Recently appointed Justice Minister Peter MacKay will attend this year’s Canadian Bar Association conference in Saskatoon.

MacKay will deliver a speech at the opening plenary of the conference on Aug. 18. He’ll also take part in a dialogue with CBA members on Aug. 19, the CBA announced.

Also in attendance at this year’s conference will be Chief Justice Beverley McLachlin and official languages commissioner Graham Fraser. McLachlin will address the CBA council on Aug. 18 and hold an informal media briefing the same day.

Fraser, whose address will take place Aug. 18, will release a study on bilingualism and the judiciary, according to the CBA.


Legal Aid Ontario has rescinded a decision to reduce legal clinics’ core funding by $1 million for 2013-14.

LAO “is very pleased to announce that with the co-operation and support of the Ministry of the Attorney General, additional funds have been secured which will be used to rescind the previously announced clinic budget reductions for the current fiscal year,” the organization announced July 26.

In early July, LAO advised clinics that while it was increasing their overall funding by $3.15 million, the new money in fact related to $4.15 million for technology upgrades. In turn, it was reducing their core funding by $1 million, a move that prompted an outcry from legal clinics.

For more, see "Funding clinic reform."


A Law Society of Upper Canada hearing panel has disbarred a Georgina, Ont., lawyer over financial concerns.

The panel found Jennifer Georgina Ann White engaged in professional misconduct for, among other things, misappropriating funds in her mixed trust account held on behalf of client M.N. and failing to co-operate with seven law society investigations by not responding to at least 15 letters.

On July 15, the panel revoked White’s licence and ordered her to pay costs of about $23,000.


The Canadian Judicial Council is seeing a significant increase in complaints about judges it deems to be an abuse of process or clearly irrational, according to the organization’s annual report released late last month.
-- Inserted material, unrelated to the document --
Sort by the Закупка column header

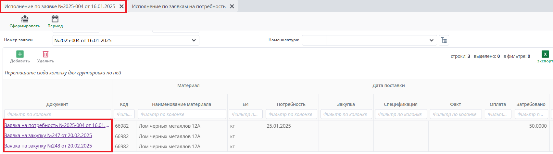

“There has been an increase in the number of files deemed by the executive director to be an abuse of the complaints process or ‘clearly irrational,’ pursuant to the complaints procedure,” according to the 2012-13 annual report. In fact, it sent 34 such letters in the most recent year compared to 28 in 2011-12 and eight in 2010-11.
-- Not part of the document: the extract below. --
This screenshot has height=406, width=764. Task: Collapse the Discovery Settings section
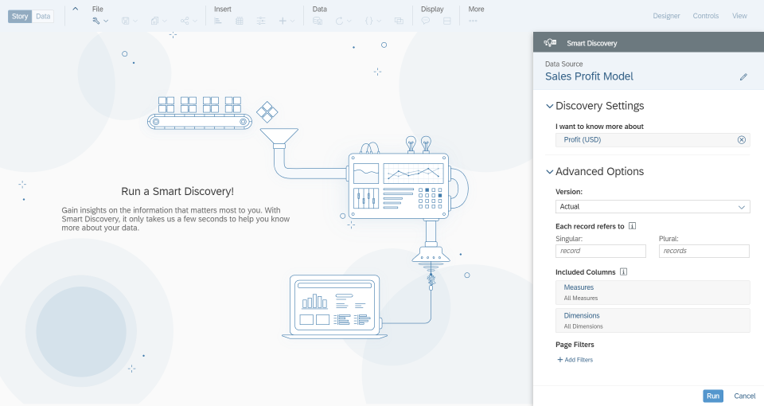[549, 106]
In one case, an individual wrote to the council in 2003, 2004, 2005, 2010, 2011, and 2012 with concerns about a disputed land ownership matter. In his letters, he made “vague allegations of fraud and conspiracy on the part of various lawyers and judges” and sent the CJC various court documents, according to the annual report.

“It was unclear what he wanted council to do with these documents,” the report states.

“In light of our history of exchanges, council’s numerous attempts to clarify our mandate and the writer’s continual submission of court documents without any credible or clear complaint, we advised the individual that his correspondence constituted an abuse of the complaints process and that we would be taken [sic] no action.”

Besides the complaints detailed in the report, the council also saw a significant increase in correspondence with complainants on files that may or may not lead to a formal review by the judicial conduct committee. During the most recent year, it sent 233 letters to people seeking clarity on its mandate or who were expressing dissatisfaction or complaints. That was up from 163 in 2011-12; 114 in 2010-11; and 83 in 2009-10.